Et, il n’en ressort pas que l’ambition soit de trouver les meilleures solutions pour combiner l’ensemble des aspects (commerce, économie, cadre de vie, urbanisme, environnement développement durable, transports, ruralité, aménagement et structuration des territoires …) concernés par cette nouvelle forme de commerce.

6. Ce constat de la défaillance manifeste de la réflexion du Politique sur cette question ciblée conduit, in fine, à s’interroger sur les moyens d’agir.

En effet, à défaut pour le Politique d’avoir mené une réelle réflexion sur le sujet et de disposer d’outils pour le faire, il faut que la « société civile » intervienne dans le débat, et ce directement auprès du Législateur.

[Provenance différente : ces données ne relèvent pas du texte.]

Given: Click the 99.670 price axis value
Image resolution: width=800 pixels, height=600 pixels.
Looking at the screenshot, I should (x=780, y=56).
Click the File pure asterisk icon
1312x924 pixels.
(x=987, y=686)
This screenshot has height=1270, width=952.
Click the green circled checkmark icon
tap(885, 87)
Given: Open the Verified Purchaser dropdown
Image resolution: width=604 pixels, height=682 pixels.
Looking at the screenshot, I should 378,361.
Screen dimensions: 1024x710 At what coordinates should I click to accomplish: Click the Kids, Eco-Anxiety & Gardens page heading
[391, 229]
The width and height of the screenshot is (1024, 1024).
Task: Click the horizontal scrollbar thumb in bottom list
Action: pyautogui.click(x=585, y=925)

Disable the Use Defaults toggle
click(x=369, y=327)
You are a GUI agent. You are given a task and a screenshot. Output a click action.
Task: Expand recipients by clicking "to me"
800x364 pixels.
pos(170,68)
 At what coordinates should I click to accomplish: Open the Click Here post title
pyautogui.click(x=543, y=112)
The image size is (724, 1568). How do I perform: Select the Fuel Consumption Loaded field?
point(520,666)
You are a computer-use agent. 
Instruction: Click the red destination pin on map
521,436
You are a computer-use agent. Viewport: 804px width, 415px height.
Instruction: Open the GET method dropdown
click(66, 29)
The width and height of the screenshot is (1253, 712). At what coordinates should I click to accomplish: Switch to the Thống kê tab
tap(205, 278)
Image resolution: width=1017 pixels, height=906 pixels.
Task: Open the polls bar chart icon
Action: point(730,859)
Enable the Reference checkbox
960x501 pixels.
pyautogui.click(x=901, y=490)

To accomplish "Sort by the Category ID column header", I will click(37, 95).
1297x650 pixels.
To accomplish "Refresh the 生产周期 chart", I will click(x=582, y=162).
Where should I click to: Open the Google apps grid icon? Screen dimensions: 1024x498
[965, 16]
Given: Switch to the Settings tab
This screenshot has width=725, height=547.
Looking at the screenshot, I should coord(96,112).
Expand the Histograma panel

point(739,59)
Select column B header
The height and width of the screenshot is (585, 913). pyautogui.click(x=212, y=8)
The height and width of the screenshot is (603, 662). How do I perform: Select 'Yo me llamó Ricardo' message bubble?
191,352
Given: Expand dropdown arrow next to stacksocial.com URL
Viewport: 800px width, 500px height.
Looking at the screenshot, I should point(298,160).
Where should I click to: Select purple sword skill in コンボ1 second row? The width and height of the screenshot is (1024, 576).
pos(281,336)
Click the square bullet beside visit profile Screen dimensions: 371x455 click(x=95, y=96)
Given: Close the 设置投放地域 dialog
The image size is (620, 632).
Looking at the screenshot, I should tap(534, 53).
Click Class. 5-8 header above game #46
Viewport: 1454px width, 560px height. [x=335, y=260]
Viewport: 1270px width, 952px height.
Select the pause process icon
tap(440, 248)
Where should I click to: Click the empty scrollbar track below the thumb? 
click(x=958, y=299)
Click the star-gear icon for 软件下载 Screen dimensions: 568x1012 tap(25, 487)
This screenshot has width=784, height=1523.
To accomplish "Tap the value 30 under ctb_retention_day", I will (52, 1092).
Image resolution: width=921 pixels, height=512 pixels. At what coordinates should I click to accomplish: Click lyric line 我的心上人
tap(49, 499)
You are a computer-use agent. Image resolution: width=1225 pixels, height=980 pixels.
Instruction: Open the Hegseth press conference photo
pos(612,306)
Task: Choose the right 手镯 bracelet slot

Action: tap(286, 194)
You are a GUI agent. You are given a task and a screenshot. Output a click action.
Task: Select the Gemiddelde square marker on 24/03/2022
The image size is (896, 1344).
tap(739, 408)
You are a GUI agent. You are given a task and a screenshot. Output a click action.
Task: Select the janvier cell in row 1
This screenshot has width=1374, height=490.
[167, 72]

Si elle s’en donne les moyens, le droit institutionnel le lui permet.

En amont, parallèlement à une démarche de lobbying visant à sensibiliser, informer, et orienter la discussion législative en cours qui semble aussi impérative que nécessaire, il est en effet juridiquement possible d’intervenir dans le débat, notamment, en formulant des contributions directes sur l’étude d’impact auprès du Parlement.

En aval, si le Politique devait rester sourd aux remarques, propositions et suggestions de la « société civile », il pourra toujours être envisagé des actions a posteriori (procédures contentieuses auprès du Conseil Constitutionnel contre la loi et/ou auprès du Conseil d’Etat contre le(s) décret(s) d’application).